Only now am I beginning to understand how profoundly many of us have adapted our behaviors over the course of the last year. I’ve almost gotten over that weird feeling that I’m talking to a wall or soliloquizing every time I’m on a Zoom call; I have dreams where I find myself maskless and panicked in the middle of a grocery store. The little mannerisms and performances that used to come with moving through the world (a student trying to catch someone’s eye in class, an essential worker interacting with the public without fear of illness) have been rescripted. Anabella Owens writes about such a rescripting in her article about the intersection of privilege and vulnerability—those without the privilege of avoiding in-person work are forced into a position of socially-imposed vulnerability, drawing class and racial divisions ever more stark.

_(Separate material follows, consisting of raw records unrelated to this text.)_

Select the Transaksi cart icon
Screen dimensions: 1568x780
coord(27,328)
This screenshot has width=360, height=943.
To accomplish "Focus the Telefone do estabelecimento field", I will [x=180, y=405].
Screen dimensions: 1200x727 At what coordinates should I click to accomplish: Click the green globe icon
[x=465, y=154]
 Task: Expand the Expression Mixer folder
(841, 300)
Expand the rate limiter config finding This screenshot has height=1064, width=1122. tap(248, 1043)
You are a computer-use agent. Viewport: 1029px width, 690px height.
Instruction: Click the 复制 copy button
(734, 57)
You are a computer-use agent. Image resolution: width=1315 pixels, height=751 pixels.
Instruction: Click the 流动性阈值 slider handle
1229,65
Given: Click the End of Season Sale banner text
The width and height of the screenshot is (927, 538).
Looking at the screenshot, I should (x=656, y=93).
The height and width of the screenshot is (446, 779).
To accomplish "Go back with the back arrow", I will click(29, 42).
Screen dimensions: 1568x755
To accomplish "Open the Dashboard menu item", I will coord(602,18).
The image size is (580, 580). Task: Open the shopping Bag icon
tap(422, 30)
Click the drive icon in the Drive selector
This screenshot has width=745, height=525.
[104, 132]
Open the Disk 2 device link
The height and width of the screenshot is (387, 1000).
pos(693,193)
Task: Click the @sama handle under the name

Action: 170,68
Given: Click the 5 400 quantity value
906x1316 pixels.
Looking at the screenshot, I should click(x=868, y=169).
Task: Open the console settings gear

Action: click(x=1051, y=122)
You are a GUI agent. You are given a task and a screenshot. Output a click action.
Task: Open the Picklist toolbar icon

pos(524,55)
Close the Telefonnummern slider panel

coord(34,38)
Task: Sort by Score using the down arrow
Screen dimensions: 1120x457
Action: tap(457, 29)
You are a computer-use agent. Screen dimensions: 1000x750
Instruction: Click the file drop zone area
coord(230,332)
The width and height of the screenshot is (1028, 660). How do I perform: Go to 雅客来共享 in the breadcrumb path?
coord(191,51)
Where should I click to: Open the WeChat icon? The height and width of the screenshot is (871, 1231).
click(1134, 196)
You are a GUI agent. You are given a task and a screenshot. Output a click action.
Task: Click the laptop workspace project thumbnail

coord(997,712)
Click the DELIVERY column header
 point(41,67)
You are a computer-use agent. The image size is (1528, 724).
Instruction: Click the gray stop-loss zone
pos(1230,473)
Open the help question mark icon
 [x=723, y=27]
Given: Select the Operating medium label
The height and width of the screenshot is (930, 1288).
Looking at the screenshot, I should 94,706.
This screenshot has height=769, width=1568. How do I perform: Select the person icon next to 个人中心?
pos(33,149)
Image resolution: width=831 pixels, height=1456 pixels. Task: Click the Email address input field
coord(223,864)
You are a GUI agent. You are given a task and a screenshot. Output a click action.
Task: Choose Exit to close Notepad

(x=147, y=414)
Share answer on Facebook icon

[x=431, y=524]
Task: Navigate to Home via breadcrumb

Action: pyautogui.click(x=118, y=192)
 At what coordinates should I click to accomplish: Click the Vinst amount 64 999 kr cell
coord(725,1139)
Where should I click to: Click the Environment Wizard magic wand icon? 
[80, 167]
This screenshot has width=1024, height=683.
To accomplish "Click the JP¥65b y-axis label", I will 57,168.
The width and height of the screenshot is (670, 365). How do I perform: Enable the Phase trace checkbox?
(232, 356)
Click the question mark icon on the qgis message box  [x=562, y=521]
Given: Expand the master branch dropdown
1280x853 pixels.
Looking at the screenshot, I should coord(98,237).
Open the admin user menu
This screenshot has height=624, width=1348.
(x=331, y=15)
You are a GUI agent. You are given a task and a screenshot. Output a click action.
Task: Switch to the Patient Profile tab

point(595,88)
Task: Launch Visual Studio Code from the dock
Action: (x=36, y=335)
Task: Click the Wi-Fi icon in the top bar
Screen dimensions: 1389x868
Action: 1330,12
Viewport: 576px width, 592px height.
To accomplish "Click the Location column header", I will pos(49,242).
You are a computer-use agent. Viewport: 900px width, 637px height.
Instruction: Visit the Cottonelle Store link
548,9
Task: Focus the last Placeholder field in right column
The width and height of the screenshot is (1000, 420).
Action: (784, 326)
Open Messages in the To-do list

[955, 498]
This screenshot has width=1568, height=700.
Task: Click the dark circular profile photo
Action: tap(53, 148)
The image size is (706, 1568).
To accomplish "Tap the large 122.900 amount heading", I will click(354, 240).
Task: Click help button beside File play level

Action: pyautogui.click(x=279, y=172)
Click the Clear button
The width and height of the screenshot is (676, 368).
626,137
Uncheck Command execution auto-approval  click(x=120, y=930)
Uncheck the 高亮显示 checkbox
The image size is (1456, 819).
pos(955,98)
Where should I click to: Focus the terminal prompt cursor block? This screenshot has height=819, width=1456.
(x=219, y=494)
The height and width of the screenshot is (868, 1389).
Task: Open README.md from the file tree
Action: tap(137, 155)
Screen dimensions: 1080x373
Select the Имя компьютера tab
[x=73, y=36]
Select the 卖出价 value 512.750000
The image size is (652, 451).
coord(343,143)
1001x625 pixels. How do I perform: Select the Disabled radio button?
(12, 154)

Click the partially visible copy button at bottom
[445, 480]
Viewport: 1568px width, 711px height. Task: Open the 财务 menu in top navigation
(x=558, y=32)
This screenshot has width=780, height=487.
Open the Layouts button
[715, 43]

Courtney Knerr writes about a more literal form of performance in their article about the frustrating cycle of queerbaiting, a practice in which pop music performers profit off of queer audiences by maintaining ambiguity about their own sexuality, and the many ways it harms queer people. Zeke Lloyd asserts his distaste for performative activism and his peers’ other disingenuous Instagram performances. We’re republishing a 2010 article about purity balls, an odd bit of performance art layered with fibbery that originated here in Colorado Springs.
These writers have honestly expanded my awareness of the small and large performances woven deeply into the world around me—hopefully they’ll do the same for you.